START Page excerpt

Realizing the tremendous importance of Olongapo as a naval facility, the U.S. Navy decided to keep the base in functioning order; the President of the United States, then Theodore Roosevelt, on November 9, 1901, by executive order, reserved the waters of Subic and some of the adjacent lands for naval purposes.

The naval station was widened and with the establishment of the American rule in the Philippines. American defenses in the islands were facilities left by the Spanish Navy which were taken over by the United States.

Olongapo grew in direct proportion to the growth of the naval station.  More people came to live in Olongapo since the Navy offered employment.  To most Filipinos during that time, it was a welcome change.  The promise of a different kind of experience as shop workers and office help induced many young men to leave their farms and fishing boats to work in the Navy Yard.  Others finding the lure of the sea irresistible joined the U.S. Navy.

Olongapo impressed its visitors as being one of the finest communities in the country. People passing through the town never failed to comment on its cleanliness and orderliness.

World War II

When the war broke out in 1941, the old town was obliterated.  Olongapo had to suffer the brunt of destruction twice.

END Page excerpt
START Records supplied

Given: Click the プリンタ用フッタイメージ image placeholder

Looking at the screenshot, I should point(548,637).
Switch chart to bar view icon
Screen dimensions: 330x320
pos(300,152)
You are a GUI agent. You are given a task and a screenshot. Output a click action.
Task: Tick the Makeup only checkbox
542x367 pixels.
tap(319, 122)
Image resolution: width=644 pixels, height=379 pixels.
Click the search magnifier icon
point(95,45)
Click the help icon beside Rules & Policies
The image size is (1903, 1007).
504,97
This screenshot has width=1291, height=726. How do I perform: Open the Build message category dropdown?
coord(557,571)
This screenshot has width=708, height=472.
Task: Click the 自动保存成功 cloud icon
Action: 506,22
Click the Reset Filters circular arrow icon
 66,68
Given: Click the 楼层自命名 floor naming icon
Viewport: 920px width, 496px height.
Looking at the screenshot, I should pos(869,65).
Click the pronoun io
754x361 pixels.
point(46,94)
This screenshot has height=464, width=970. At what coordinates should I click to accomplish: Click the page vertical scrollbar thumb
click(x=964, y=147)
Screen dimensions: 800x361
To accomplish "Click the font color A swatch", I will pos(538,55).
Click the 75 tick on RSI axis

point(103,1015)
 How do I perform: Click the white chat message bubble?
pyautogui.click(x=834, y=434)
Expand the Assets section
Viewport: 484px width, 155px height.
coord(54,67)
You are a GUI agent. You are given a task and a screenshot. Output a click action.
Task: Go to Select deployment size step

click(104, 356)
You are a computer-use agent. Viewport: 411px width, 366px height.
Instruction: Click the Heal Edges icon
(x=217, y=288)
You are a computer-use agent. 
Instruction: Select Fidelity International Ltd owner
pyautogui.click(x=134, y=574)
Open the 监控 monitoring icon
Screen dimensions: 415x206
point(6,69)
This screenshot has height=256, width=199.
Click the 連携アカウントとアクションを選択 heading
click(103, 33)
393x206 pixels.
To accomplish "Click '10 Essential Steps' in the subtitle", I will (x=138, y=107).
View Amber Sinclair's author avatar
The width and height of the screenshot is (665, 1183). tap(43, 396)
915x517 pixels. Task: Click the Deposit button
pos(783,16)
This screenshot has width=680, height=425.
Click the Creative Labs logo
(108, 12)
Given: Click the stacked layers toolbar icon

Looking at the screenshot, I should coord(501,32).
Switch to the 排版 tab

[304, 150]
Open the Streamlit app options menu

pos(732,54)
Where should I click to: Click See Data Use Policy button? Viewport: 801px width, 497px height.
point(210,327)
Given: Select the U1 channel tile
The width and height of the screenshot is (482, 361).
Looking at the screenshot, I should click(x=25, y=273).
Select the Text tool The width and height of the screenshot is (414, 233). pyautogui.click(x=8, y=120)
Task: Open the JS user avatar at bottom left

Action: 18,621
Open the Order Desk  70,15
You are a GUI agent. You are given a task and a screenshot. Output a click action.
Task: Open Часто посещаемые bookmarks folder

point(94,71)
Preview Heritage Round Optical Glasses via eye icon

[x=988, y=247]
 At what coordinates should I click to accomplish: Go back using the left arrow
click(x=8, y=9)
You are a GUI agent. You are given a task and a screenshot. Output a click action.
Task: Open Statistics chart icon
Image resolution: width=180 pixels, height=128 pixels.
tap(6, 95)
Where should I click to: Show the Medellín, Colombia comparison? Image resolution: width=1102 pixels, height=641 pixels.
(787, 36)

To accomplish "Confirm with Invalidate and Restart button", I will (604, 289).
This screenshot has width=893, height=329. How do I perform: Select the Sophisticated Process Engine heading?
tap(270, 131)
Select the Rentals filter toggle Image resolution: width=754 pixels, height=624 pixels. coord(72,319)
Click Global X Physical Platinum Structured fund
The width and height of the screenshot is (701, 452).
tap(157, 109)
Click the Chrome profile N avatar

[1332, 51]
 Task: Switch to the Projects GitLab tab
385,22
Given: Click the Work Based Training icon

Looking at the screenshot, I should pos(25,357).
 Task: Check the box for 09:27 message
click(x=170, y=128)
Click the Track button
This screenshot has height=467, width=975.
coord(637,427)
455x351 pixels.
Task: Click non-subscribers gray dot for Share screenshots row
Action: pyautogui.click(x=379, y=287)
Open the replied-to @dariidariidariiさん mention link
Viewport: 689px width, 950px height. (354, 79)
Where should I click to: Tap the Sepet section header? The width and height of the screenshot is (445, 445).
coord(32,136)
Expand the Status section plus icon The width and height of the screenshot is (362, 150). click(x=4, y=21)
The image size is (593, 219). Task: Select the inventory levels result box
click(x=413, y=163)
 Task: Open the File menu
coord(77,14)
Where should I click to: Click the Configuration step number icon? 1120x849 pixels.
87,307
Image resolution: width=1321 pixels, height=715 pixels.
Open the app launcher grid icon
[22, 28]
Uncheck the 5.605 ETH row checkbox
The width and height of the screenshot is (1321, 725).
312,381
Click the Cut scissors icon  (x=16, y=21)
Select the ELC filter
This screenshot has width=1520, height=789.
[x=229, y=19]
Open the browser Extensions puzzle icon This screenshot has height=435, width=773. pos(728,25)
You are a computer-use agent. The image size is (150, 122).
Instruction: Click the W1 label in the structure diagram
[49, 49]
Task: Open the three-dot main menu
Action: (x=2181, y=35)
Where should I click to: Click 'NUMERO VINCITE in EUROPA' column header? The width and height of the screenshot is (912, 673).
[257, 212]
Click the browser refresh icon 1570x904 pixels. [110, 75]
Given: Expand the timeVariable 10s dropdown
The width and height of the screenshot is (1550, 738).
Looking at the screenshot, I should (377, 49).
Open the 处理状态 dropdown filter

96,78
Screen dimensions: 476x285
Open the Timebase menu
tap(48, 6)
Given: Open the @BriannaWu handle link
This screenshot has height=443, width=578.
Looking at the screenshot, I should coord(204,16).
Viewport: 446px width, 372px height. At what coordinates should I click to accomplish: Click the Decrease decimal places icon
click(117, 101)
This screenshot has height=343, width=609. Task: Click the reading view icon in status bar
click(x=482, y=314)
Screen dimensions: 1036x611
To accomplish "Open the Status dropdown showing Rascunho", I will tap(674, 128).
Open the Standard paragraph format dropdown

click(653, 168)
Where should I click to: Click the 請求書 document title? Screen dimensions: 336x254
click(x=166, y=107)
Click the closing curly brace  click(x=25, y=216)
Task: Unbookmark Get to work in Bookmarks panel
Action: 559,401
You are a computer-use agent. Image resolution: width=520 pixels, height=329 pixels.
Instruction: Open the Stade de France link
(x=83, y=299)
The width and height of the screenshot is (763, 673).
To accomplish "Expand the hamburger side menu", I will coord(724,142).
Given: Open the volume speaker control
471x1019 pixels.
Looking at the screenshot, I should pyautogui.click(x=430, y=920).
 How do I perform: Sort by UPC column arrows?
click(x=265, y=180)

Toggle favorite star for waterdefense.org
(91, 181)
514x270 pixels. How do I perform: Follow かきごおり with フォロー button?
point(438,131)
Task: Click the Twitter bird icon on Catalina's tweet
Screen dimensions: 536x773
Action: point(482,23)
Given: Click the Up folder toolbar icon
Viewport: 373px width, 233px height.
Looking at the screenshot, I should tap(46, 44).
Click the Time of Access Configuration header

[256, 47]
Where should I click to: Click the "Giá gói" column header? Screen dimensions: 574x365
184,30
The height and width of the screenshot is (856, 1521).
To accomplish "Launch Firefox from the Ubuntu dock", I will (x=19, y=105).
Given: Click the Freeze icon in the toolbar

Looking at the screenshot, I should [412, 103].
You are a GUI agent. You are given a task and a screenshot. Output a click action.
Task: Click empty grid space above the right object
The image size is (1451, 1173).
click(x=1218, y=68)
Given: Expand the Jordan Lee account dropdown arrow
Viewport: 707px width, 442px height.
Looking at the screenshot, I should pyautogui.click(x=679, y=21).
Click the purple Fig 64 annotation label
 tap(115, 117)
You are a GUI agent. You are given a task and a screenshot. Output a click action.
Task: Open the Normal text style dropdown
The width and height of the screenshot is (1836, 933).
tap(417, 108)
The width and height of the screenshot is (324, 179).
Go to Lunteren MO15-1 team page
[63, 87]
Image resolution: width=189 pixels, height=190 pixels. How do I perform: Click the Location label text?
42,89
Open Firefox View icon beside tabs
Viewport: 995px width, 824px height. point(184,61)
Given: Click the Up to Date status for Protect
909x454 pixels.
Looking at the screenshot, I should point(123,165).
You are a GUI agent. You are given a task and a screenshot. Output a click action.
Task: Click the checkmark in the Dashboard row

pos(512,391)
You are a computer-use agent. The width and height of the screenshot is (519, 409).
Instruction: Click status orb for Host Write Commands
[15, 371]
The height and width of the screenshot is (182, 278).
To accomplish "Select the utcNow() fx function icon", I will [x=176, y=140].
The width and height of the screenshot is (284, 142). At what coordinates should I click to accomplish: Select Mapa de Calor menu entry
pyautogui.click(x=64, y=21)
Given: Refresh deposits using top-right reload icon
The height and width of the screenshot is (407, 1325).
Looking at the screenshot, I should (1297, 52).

END Records supplied

→ Directive 1
Summarize the text on Olongapo's history in two sentences.
→ Directive 2
Continue the text on Olongapo's history from its last sentence.

→ Reply 1
On November 9, 1901, President Theodore Roosevelt reserved the waters of Subic and some adjacent lands for naval purposes, and Olongapo grew as the naval station grew, drawing Filipinos with Navy jobs and earning praise from visitors for its cleanliness and orderliness. When war broke out in 1941, the old town was obliterated, and Olongapo suffered the brunt of destruction twice.

→ Reply 2
On December 14, 1941, Japanese bombers attacked the Olongapo/Subic Bay area. Ten days later, the order was given to burn Subic Bay Naval Station and withdraw.  Olongapo was set aflame by the local Filipinos in anticipation of Japanese troop arrival.  The USS New York was scuttled in Subic Bay. When the American forces made a last-ditch stand on the Bataan peninsula, the Naval Station was abandoned and most of its facilities were burned before the Japanese came.

In 1945, Olongapo was again bombed, shelled and burned. Joint American and Philippine Commonwealth ground troops aided the recognized guerrilla fighters in liberating Olongapo from the Japanese forces. With the exceptions of the Station Chapel (it was the Olongapo Parish Church before the war) and the Spanish Gate, none of its former landmarks withstood the sweep of the war's fury. The general headquarters between the United States Army, Philippine Commonwealth Army & Philippine Constabulary were located in Olongapo during and after World War II, and were active until 1946 after operating against the Japanese for the liberation of Central Luzon.

Reconstruction and rehabilitation 

Shortly after the war was over, the Philippines was granted independence. Olongapo was one of the principal naval bases retained by the United States. The Navy started to rebuild the town after the hostilities ceased. Olongapo was built on a new undeveloped site a couple of miles north of its former location. The prewar town site became part of the base.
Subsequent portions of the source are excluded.